3
votes

I tried a lot of ways to convert the string like b'\xef\xbb\xbf\xe5\x9b\xbd\xe9\x99\x85\xe5\x8f\x8b\xe8\xb0\x8a' into Chinese characters but all failed.

It's really strange that when I just use

print(b'\xef\xbb\xbf\xe5\x9b\xbd\xe9\x99\x85\xe5\x8f\x8b\xe8\xb0\x8a')

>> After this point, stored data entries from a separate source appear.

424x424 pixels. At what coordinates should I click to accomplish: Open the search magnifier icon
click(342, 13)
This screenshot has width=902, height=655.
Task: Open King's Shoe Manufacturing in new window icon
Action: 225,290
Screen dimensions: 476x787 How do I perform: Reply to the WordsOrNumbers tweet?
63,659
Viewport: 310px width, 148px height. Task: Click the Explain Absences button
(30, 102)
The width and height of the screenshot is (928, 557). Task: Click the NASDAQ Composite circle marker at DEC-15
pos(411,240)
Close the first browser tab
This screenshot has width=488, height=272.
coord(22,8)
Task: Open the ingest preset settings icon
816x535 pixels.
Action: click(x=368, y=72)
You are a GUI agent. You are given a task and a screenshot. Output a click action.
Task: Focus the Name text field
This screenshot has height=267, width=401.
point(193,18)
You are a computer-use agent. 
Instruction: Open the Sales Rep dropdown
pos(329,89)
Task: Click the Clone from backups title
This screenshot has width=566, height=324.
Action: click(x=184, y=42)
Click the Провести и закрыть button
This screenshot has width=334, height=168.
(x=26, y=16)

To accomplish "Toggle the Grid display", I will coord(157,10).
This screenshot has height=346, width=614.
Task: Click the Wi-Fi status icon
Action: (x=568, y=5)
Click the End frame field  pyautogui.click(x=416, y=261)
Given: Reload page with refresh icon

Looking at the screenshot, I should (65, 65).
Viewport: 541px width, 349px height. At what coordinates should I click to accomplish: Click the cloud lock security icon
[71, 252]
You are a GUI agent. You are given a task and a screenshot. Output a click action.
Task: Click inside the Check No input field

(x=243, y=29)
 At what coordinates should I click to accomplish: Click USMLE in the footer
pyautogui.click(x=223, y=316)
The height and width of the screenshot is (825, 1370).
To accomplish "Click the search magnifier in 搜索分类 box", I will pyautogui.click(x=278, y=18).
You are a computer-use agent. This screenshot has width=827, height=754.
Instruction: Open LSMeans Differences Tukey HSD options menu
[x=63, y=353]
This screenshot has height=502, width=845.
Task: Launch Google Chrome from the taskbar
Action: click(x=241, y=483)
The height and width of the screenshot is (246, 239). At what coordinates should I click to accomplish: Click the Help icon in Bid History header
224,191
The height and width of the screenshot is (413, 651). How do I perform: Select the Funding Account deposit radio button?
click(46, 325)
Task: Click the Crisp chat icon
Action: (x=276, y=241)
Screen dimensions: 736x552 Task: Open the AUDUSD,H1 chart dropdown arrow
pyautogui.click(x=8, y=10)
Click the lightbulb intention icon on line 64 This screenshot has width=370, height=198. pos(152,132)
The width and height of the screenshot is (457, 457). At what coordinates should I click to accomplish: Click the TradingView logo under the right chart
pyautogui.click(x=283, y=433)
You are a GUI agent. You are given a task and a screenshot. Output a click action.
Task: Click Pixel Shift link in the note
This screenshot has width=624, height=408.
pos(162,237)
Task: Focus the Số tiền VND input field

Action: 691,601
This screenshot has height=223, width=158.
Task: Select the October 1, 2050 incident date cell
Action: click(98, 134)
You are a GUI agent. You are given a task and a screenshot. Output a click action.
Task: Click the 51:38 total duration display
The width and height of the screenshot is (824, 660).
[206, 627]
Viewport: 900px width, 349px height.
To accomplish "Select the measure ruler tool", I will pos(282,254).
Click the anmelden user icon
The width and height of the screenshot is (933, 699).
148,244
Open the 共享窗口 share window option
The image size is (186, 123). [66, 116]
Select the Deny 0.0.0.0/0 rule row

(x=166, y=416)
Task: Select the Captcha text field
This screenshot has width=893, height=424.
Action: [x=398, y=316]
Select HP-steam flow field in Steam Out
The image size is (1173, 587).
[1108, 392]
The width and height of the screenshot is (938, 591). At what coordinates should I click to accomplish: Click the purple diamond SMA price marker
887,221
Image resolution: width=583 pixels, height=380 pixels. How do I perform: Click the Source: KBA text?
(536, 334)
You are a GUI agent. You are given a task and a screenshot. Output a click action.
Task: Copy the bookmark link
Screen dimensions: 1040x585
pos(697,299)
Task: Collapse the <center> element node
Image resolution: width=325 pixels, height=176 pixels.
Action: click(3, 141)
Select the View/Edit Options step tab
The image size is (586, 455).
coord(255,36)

It will show decoded Chinese Characters.

But if I got the string by reading from my CSV file, it won't do. No matter how I decode the string, it will only show me b'\xef\xbb\xbf\xe5\x9b\xbd\xe9\x99\x85\xe5\x8f\x8b\xe8\xb0\x8a'

Here is my script:

import csv 

with open('need_convert.csv','r+') as csvfile:
    reader=csv.reader(csvfile)
    for row in reader:

        new_row=''.join(row)
        print('new_row:')
        print(type(new_row))
        print(new_row)

        print('convert:')
        print(new_row.decode('utf-8'))

Here is my data (csv file): b'\xef\xbb\xbf\xe5\x9b\xbd\xe9\x99\x85\xe5\x8f\x8b\xe8\xb0\x8a' b'\xef\xbb\xbf\xe9\xba\x92\xe9\xba\x9f\xe6\x9d\xaf' b'\xef\xbb\xbf\xe5\x9b\xbd\xe9\x99\x85\xe5\x8f\x8b\xe8\xb0\x8a'

1
Do not post code/data as images. Post as text - user3483203
have you tried: print(str(your_encoding)) - Fallenreaper
Welcome to Stack Overflow! Please edit your question to include the Python-code as text and include a also some more examples of coded characters in text-form. Thanks! - David
You need to read with the correct encoding. - erip
Hi Fallenreaper, Yes, I've tried you method, not working. Sorry. - Emiya

1 Answers

1
votes

row contents and new_row are both strings, not byte types. Below, I'm using exec('s=' + row[0]) to interpret them as desired, assuming the input is safe.

import csv

with open('need_convert.csv','r+') as csvfile:
    reader=csv.reader(csvfile)
    for row in reader:
        print(type(row[0]), row[0])
        exec('s=' + row[0])
        print(type(s), s)
        print(s.decode('utf-8'))

Output:

<class 'str'> b'\xef\xbb\xbf\xe5\x9b\xbd\xe9\x99\x85\xe5\x8f\x8b\xe8\xb0\x8a'
<class 'bytes'> b'\xef\xbb\xbf\xe5\x9b\xbd\xe9\x99\x85\xe5\x8f\x8b\xe8\xb0\x8a'
国际友谊
<class 'str'> b'\xef\xbb\xbf\xe9\xba\x92\xe9\xba\x9f\xe6\x9d\xaf'
<class 'bytes'> b'\xef\xbb\xbf\xe9\xba\x92\xe9\xba\x9f\xe6\x9d\xaf'
麒麟杯
<class 'str'> b'\xef\xbb\xbf\xe5\x9b\xbd\xe9\x99\x85\xe5\x8f\x8b\xe8\xb0\x8a'
<class 'bytes'> b'\xef\xbb\xbf\xe5\x9b\xbd\xe9\x99\x85\xe5\x8f\x8b\xe8\xb0\x8a'
国际友谊